Tom Penketh · August 18, 2006
The Blue Martini, a new play by Michael Ferrell, is a rare concoction: a work about 20-something relationships that sips more than it swills, with a wit and charm that leave you with a nice buzz for hours afterward.
The setup: 24-year-old Shelly (Candace Thompson) is a Chicago bar critic with a strong taste for martinis and a cynicism about men and relationships. So Shelly’s best friend, Renee (Emily Vitrano), in an attempt to jump-start Shelly’s love life, meets a cute guy and invites him over to Shelly’s place.
On arrival, Jack (Michael Ferrell) mutters drunkenly and passes out on the floor. Shelly quickly realizes that Jack is a bartender at the Blue Martini, a place she panned in her new column — singling him out. Unfortunately, when Jack wakes in the morning, he finds the soon-to-be-published column.
Martini offers a surprisingly sophisticated view of these characters, each of whom struggles with finding love while tossed about in a sea of conflicting emotions. Though it once or twice teeters toward sitcom conventions, the play always seems to dance away unscathed with a witty line, a touching moment, or a finely played performance.
With a perfectly cast troupe of talented performers, much of what works in Martini is the way the ensemble gels under Jim Wren’s taut direction. Vitrano beautifully transitions her acrobatic slapstick into a moment of emotional conflict. Ferrell’s wry delivery mixed with Thompson’s luminescent smile hidden beneath tousled blond hair creates a palpable chemistry between them before they utter a word to each other. And, in supporting roles, Josh Tyson as Renee’s computer-obsessed boyfriend and John Peery as Shelly’s gay roommate who sells sex toys to housewives invest heart in characters that, in the wrong hands, could have become shrill caricatures.
Played out on Mike Klar’s beautifully functional set, The Blue Martini is an enjoyable evening of theatre.
Anthony Nelson · August 12, 2006
The Blue Martini is a clever, sharp, alcohol-soaked romantic comedy from the North Carolina based Kids With Guns troupe. From the opening scene, liquor permeates the evening, as the first thing we see is Shelly (a strong performance by Candace Thompson) passed out on the floor of her living room after a few too many afternoon cocktails. She is a writer who bills herself as “Chicago’s Most Single Barfly,” as opposed to her roommate, the churchgoing Renee (the perfectly cast Emily Vitrano), who is in a long-term relationship with the nerdy Martin (a funny Josh Tyson). Shelly has just finished a review of a bar called the Blue Martini, which she derides for its cute but predatory bartender.

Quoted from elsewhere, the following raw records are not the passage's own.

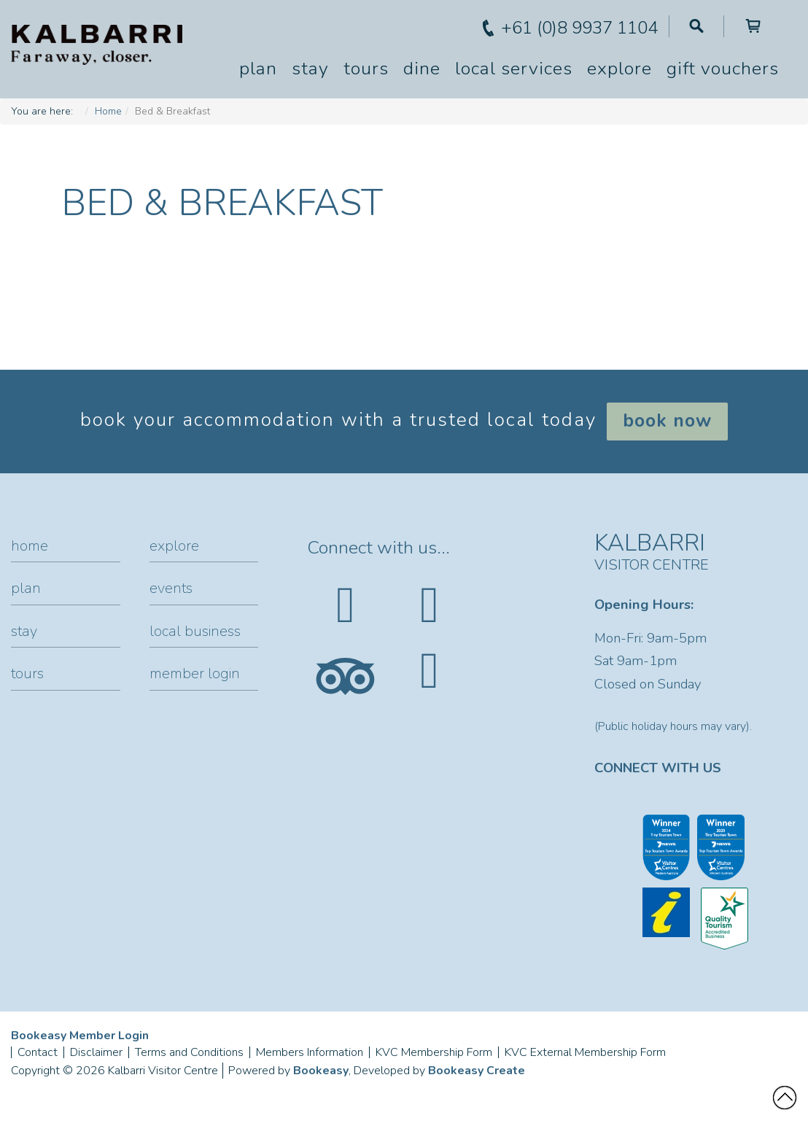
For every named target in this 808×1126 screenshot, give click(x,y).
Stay (310, 68)
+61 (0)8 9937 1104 (579, 27)
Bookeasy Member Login (80, 1036)
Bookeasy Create (476, 1071)
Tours (366, 68)
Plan (258, 68)
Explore (619, 68)
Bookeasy (321, 1071)
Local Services (513, 68)
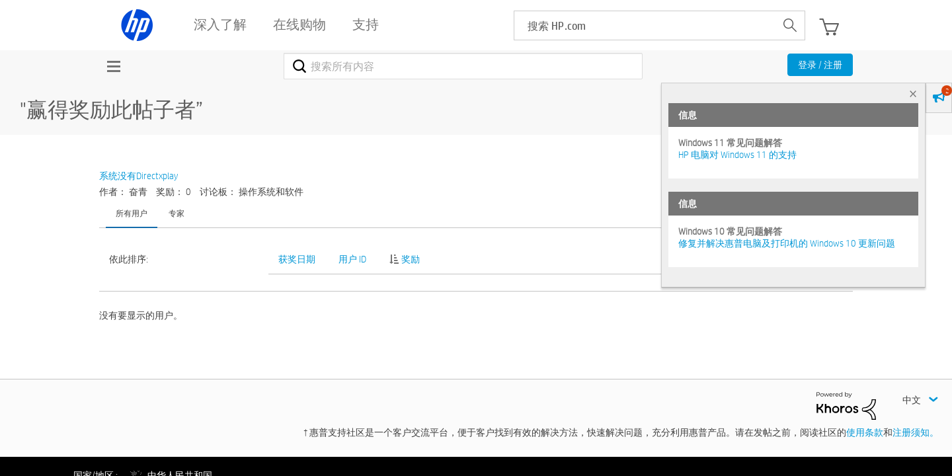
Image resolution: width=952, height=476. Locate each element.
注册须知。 (915, 432)
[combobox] (463, 66)
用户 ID (352, 259)
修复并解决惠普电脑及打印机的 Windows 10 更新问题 (786, 243)
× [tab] (913, 93)
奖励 (410, 259)
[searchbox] (645, 25)
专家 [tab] (176, 213)
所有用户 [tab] (131, 213)
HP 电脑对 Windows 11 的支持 (737, 155)
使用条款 (864, 432)
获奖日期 (296, 259)
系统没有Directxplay (138, 176)
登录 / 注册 (820, 65)
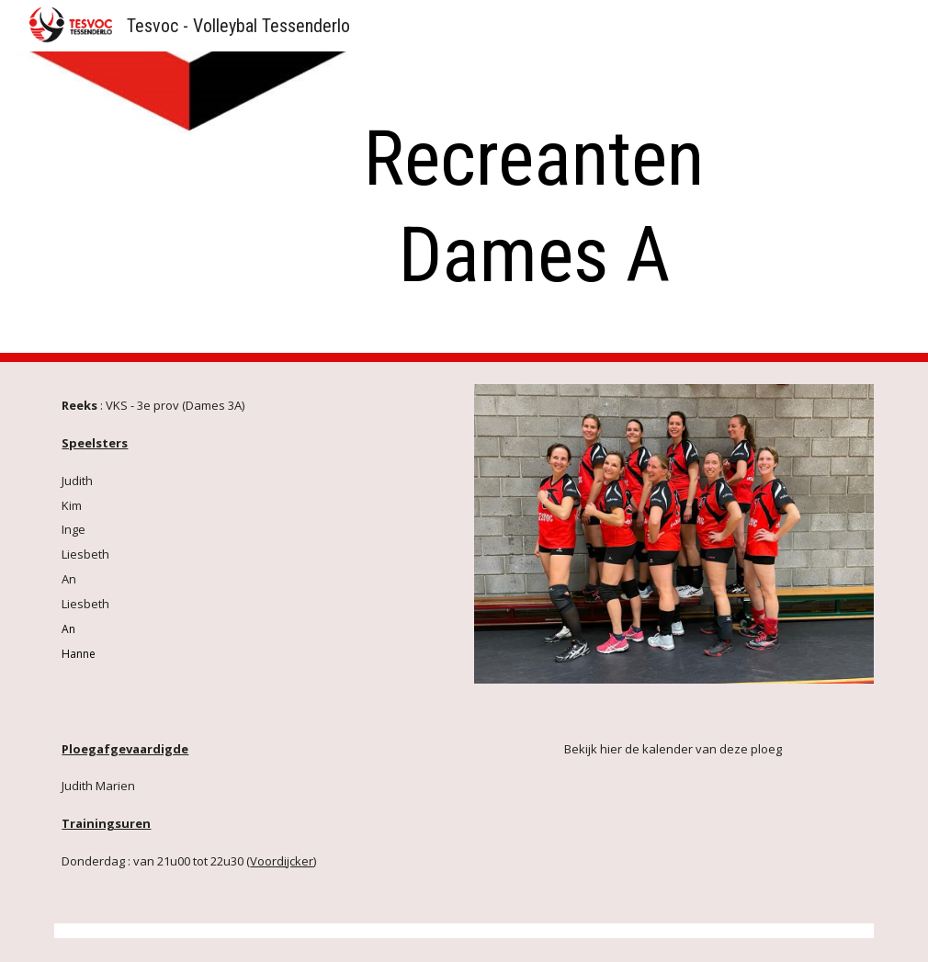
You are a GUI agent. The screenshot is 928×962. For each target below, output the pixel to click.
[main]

The plot is set in motion as Renee, feeling Shelly’s drinking has to do with loneliness, flirts with a young man at church and invites him by. When he arrives, he proves not only to be the cute bartender Jack from the bar Shelly has just reviewed, but also dead drunk. He’s played by Michael Ferrell, the writer of the piece. Normally the writer taking a major role is cause for concern, but Ferrell has a nice deadpan sensibility and manages to be very funny. As the play progresses, Martin’s choice to play video games a little too long before he and Renee are supposed to go out sends their relationship into a tail-spin. Meanwhile, Jack wakes up, and he and Shelly begin to wonder whether being single is really the best state for a barfly. There’s also a wise gay roommate (the extremely funny John Peery), who doles out advice and sells some impressive sexual aids.
Under the direction of UNC professor Jim Wren, the cast is excellent, and work well together to keep the jokes landing and the plot moving along. The entire cast is from UNC-Greensboro, and the school should certainly be proud of their alumni’s achievements. Mike Klar’s set and Heather Klar’s costumes both add nice accents to the production. The props are well chosen and very funny, although the actors sometimes tend to treat the alcohol a little casually (I don’t think a lot of people drink martinis made from half Bacardi rum and half vodka).
Ferrell’s script crackles along, although it is a little old-fashioned in places, particularly the ending, which implies that the strong, independent Shelly can only really be happy by finding the right man. That is a minor quibble, though, and the play is thoroughly charming and funny throughout. I look forward to seeing more from the entire company, and Ferrell in particular, in the future.